Mediaire und Twaice teilen sich Platz 3

Andreas Lemke, Gründer von Mediaire, ist der Staatssekretärin Franziska Brantner und Moderatorin Alexa von Busse während der Preisverleihung zugeschaltet.
Foto: BMWK/Peter-Paul Weiler, berlin-event-foto.de

Auf der dritten Stufe des Siegertreppchens versammeln sich gleich zwei Unternehmen: Mediaire und Twaice. Mediaire will mit einer neuen Technologie die Auswertung radiologischer Bildaufnahmen automatisieren und so die Produktivität und Qualität von Diagnosen verbessern. Mit „mdbrain“ hat das Unternehmen ein KI-basiertes Diagnose-Report-System entwickelt, das innerhalb von Minuten alle relevanten Bildinformationen quantitativ auswertet und ähnlich einem Laborbefund anzeigt. Beispielsweise werden bei Aufnahmen des Gehirns automatisch die Volumina bestimmter Hirnregionen gemessen und mit Normwerten verglichen, um so Hinweise auf Krankheiten wie Alzheimer oder Parkinson zu geben. Die Radiologin oder der Radiologe kann sich dann auf die Kernaufgabe – die Diagnose – konzentrieren und braucht die von „mdbrain“ erzeugten Reports lediglich zu überprüfen. Dadurch wird selbst unter Zeitdruck eine fundierte Diagnose ermöglicht.

Die Software von Twaice ermöglicht es, die Entwicklung und den Betrieb von Batterien für Elektrofahrzeuge zu optimieren.
Foto: Twaice/blende11

Die Software von Twaice ermöglicht es, die Entwicklung und den Betrieb von Batterien für Elektrofahrzeuge zu optimieren. Der Zustand der Batterien wird dabei in Hinblick auf Leistungsfähigkeit, Sicherheit und Lebensdauer präzise analysiert und anwendungsfallorientiert interpretiert. Die Optimierung technischer Parameter auf Basis der Software ermöglicht eine Lebensdauerverlängerung der Batterien von bis zu 25 % und eine erhebliche Reduzierung von Sicherheits- und Garantierisiken. Als Anbieter von Batterieanalytiksoftware für globale Unternehmen des Mobilitäts- und Energiesektors erhöht Twaice die Lebensdauer, Effizienz und Nachhaltigkeit von Produkten, die die Wirtschaft von morgen vorantreiben.

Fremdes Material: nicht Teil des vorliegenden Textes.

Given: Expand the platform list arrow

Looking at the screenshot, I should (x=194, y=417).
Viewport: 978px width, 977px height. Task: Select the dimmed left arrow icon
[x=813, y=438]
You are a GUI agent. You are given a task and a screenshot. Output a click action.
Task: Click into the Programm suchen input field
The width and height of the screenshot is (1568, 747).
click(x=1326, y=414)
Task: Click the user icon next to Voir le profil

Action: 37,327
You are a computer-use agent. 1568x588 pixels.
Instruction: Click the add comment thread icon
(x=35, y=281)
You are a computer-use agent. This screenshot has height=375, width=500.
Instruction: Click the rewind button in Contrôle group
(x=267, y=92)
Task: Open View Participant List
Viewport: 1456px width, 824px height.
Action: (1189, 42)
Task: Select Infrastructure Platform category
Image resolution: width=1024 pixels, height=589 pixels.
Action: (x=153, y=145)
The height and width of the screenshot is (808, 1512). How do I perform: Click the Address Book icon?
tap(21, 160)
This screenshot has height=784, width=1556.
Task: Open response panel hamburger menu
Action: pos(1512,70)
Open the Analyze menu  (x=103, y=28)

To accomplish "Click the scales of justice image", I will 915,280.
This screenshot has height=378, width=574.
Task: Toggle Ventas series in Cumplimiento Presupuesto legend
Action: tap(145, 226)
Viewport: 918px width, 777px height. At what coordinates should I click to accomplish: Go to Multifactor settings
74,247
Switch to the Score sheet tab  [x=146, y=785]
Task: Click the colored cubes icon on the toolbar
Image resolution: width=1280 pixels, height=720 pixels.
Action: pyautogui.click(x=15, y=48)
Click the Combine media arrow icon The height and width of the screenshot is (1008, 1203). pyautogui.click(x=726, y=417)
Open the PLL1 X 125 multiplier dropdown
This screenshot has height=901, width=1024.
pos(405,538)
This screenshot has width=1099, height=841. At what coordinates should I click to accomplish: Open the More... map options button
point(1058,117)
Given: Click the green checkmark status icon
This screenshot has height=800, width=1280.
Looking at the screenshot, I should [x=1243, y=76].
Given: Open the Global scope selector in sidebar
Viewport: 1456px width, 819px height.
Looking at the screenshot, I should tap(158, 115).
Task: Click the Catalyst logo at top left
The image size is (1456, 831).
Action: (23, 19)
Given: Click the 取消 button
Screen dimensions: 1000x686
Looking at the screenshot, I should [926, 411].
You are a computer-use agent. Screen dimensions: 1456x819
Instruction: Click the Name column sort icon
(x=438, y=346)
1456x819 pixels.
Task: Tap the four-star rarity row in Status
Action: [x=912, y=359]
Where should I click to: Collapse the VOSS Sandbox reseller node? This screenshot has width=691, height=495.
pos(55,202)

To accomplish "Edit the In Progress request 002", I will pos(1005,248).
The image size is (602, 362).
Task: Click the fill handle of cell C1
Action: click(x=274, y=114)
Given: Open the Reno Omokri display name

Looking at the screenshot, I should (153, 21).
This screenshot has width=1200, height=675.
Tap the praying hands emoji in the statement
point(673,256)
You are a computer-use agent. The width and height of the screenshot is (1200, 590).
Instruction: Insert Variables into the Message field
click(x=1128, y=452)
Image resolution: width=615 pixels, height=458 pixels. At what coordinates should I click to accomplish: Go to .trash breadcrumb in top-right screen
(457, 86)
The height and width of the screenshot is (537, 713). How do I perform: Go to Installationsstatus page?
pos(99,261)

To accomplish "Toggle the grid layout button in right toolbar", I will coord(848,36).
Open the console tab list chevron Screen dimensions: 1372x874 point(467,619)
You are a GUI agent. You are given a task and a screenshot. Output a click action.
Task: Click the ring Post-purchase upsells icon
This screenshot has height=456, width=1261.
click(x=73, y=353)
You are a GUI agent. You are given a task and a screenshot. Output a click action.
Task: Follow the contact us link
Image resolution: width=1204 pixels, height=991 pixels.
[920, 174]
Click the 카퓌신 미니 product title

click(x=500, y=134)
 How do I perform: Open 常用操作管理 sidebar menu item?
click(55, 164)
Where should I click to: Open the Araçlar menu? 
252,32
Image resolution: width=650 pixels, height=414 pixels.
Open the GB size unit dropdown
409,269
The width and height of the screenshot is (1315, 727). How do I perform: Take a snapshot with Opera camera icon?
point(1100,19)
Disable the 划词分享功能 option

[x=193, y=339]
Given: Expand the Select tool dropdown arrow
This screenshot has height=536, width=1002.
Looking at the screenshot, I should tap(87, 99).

Publikumspreis für Credium

Der zum dritten Mal vergebene Publikumspreis ging an Credium. Das Unternehmen bietet eine KI-gestützte Immobilienanalyse für Finanzdienstleister und den Nachhaltigkeitssektor an. Auf Basis einer Adresse wird eine Vielzahl von Immobilieneigenschaften wie die Gebäudegeometrie oder Wohnfläche zur Verfügung gestellt. Dazu werden im Hintergrund unter anderem 3D-Gebäudemodelle und Satellitenfotos ausgewertet. Die Grundlage hierfür sind Daten der Landesvermessungsämter, die unter Open-Data-Lizenzen kommerziell genutzt werden dürfen und europaweit verfügbar sind. Über einzelne Gebäude hinaus können perspektivisch gesamte Straßenzüge oder Stadtteile analysiert werden. Da Credium auch Entwicklungen über die Zeit erfasst, können Veränderungen der Gebäudestruktur flächendeckend dokumentiert werden – beispielsweise für Nachhaltigkeitsanalysen oder Stadtplanung.